DOCUMENT EXTRACT:
There were many changes made to the design as the Gunting evolved from the Escalator. The grip has a much more aggressive checkering for additional security, a couple of addition pressure point applicator parts and a completely redesigned clip to aid retention as well as to enhance grip changes. Of course the blade has the Spyderco hole and the thumb ramp has serrations which increase kinetic opening and again have martial aspects. All of these aspects are fully covered in the video by Bram.

Here is a shot of the blades :


What interested me most was the locks and I had an excellent chance here because I could observe long term use effects. One of the Guntings I have was one of the first prototypes and has been used a lot, the other is a relatively new one. The only effect the use had had on the older model is to cause the liner to engage about 0.015" further out as compared to the newer one. The lockup is just as stable on the new blades, both with tight lockups and no play. The lock obviously wears very well.

I have commented in the past about my experiences with the compression lock in terms of stability tests (spine whacks and such) so there is no need to repeat that here.

The Escalators are another matter altogether. The action on these is horrible. The grating is so severe you can actually hear the grinding. The locks have also become very unstable with use with play developing in both blades.

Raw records

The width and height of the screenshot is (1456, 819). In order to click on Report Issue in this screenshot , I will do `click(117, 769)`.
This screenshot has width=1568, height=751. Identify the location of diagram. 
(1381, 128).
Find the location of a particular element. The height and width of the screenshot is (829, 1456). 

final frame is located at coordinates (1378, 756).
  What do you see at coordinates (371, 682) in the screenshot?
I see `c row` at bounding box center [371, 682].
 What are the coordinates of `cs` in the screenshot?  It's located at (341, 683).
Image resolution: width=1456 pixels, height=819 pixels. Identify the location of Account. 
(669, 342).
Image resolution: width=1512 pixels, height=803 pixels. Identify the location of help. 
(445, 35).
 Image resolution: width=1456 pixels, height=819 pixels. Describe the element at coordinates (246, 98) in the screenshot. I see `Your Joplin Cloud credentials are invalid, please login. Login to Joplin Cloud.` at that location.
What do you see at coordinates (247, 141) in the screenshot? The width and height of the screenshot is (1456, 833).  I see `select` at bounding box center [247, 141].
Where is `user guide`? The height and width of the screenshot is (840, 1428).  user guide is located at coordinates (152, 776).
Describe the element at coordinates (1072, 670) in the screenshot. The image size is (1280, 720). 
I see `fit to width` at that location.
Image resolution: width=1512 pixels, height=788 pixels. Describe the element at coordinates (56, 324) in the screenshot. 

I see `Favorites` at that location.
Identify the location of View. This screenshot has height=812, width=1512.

WORK TO COMPLETE:
- a) From the Gunting review above the listing, extract the passage starting with "The Escalators are" and going on through "in both blades.".
- b) Translate this sentence from the Gunting review into Spanish: "The lock obviously wears very well."
- c) According to the Gunting review, how much further out does the liner engage on the older model than on the newer one?

SOLUTIONS BELOW:
- a)
The Escalators are another matter altogether. The action on these is horrible. The grating is so severe you can actually hear the grinding. The locks have also become very unstable with use with play developing in both blades.

- b) Evidentemente, el bloqueo resiste muy bien el desgaste.

- c) About 0.015" further out.